▸ **What is required**:
Filter the listing down to the lines containing the word "computer".

▸ **Supplied records**:
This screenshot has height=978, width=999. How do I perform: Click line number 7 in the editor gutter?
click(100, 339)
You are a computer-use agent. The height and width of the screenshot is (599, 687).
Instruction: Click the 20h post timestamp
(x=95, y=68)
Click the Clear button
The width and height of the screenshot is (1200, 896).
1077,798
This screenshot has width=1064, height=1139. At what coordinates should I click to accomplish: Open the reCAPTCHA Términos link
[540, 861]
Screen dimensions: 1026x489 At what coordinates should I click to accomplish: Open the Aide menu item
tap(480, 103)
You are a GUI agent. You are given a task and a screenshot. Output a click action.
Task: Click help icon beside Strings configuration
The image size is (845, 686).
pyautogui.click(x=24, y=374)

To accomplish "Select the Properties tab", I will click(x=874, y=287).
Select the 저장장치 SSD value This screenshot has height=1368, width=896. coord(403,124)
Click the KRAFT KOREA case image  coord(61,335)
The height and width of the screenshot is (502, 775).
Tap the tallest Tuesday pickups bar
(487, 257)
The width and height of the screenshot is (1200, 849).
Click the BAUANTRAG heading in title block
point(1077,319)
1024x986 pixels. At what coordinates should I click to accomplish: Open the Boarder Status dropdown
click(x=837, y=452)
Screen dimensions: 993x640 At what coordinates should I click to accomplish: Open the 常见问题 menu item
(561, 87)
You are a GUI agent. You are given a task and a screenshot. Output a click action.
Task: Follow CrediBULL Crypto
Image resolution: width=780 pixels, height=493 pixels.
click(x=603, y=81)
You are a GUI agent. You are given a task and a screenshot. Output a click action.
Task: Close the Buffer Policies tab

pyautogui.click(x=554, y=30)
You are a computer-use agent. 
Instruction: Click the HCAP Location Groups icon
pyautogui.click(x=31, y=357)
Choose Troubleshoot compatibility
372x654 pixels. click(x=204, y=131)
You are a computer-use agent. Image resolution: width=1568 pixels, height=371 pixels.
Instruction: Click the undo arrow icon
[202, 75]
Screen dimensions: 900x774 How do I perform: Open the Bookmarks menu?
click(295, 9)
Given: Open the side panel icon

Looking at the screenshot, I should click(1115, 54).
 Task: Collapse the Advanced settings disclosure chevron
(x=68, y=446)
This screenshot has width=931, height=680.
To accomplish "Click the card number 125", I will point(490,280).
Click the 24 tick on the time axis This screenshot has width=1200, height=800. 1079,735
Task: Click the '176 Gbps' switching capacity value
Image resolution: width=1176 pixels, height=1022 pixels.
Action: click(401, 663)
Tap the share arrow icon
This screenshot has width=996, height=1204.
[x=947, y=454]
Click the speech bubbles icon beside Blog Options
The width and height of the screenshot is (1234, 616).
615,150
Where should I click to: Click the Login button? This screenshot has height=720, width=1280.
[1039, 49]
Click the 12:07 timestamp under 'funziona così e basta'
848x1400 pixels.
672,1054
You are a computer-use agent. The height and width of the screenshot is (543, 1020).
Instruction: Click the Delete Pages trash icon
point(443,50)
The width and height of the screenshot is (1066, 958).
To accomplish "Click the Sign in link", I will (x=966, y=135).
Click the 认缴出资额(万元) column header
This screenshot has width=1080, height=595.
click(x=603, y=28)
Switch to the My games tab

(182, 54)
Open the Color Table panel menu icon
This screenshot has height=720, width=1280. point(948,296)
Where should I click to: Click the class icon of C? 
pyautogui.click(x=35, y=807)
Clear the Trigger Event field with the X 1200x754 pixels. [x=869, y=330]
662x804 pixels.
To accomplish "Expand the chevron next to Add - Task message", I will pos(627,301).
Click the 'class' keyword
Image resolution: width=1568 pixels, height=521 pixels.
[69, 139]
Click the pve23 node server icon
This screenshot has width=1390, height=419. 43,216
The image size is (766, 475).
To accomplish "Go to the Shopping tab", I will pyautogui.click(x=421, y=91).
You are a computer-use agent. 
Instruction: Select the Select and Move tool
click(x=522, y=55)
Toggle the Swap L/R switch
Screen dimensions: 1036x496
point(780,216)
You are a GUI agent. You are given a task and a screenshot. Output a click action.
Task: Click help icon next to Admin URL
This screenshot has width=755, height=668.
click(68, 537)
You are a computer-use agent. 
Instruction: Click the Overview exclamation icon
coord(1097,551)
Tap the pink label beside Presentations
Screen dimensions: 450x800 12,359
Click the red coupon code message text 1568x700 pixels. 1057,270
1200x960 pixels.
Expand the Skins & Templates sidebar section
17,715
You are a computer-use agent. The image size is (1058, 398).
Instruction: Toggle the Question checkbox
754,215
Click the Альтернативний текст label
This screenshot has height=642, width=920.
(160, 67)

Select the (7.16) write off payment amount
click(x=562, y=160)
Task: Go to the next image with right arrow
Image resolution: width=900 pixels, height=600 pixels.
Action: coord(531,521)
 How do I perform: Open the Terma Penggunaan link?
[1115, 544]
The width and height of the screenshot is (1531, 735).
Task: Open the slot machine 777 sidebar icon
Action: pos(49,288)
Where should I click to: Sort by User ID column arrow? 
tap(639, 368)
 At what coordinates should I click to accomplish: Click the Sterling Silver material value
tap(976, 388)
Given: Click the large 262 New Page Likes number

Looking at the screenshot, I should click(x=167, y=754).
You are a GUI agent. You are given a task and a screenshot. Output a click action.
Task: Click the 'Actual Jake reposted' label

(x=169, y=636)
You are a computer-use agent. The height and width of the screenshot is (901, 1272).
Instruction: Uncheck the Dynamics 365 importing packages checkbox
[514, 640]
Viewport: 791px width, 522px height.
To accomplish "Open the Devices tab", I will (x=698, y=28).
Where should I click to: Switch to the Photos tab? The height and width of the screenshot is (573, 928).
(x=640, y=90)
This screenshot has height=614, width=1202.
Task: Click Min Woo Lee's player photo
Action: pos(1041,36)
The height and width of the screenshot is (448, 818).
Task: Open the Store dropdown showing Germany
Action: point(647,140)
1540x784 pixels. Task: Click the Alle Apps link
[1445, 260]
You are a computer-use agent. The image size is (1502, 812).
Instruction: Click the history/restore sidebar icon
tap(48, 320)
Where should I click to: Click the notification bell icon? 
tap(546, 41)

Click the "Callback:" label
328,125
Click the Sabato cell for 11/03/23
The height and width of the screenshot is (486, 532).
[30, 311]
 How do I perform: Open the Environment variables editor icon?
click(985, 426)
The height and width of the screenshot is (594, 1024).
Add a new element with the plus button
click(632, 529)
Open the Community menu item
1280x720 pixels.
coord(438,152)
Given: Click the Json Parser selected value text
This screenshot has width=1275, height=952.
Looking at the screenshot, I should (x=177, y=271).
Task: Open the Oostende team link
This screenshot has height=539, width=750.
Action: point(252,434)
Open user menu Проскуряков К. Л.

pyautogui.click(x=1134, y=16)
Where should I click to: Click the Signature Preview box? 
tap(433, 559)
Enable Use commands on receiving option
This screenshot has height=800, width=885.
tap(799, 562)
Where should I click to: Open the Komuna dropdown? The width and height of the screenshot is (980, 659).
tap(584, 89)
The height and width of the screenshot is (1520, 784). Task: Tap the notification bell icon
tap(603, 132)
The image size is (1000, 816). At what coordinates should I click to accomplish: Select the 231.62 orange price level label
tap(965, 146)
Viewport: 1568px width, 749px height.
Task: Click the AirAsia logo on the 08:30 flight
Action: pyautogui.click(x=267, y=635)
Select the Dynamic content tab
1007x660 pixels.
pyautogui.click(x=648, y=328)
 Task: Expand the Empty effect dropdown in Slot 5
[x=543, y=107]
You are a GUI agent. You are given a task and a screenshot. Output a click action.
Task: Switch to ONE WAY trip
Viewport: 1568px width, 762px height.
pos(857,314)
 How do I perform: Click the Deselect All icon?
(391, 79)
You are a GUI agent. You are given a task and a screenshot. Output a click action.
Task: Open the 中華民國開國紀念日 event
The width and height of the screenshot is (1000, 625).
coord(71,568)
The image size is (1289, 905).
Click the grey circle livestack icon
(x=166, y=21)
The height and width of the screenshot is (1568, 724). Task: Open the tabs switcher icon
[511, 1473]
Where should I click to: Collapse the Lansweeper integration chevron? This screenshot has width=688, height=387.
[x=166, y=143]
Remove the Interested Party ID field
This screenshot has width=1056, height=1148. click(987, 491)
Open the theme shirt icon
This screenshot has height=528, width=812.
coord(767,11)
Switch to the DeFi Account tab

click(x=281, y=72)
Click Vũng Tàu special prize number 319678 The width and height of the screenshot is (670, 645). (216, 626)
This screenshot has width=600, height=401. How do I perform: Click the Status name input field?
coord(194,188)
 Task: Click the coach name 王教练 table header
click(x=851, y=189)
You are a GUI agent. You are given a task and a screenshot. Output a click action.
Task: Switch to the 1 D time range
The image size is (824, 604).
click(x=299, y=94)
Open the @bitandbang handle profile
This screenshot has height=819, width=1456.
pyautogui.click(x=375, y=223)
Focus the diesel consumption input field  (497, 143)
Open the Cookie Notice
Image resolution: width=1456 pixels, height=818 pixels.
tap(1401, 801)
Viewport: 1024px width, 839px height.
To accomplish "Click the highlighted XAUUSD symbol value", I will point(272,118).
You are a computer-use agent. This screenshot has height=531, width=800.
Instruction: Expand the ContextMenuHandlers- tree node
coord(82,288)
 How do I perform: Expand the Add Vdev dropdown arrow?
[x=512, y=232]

▸ **Solution to the problem**:
You are a computer-use agent. The height and width of the screenshot is (599, 687).
You are a computer-use agent. 
You are a computer-use agent. Image resolution: width=1568 pixels, height=371 pixels.
You are a computer-use agent. The height and width of the screenshot is (543, 1020).
You are a computer-use agent. 
You are a computer-use agent. 
You are a computer-use agent. The image size is (1058, 398).
You are a computer-use agent. The height and width of the screenshot is (901, 1272).
You are a computer-use agent. The image size is (1502, 812).
You are a computer-use agent. This screenshot has height=531, width=800.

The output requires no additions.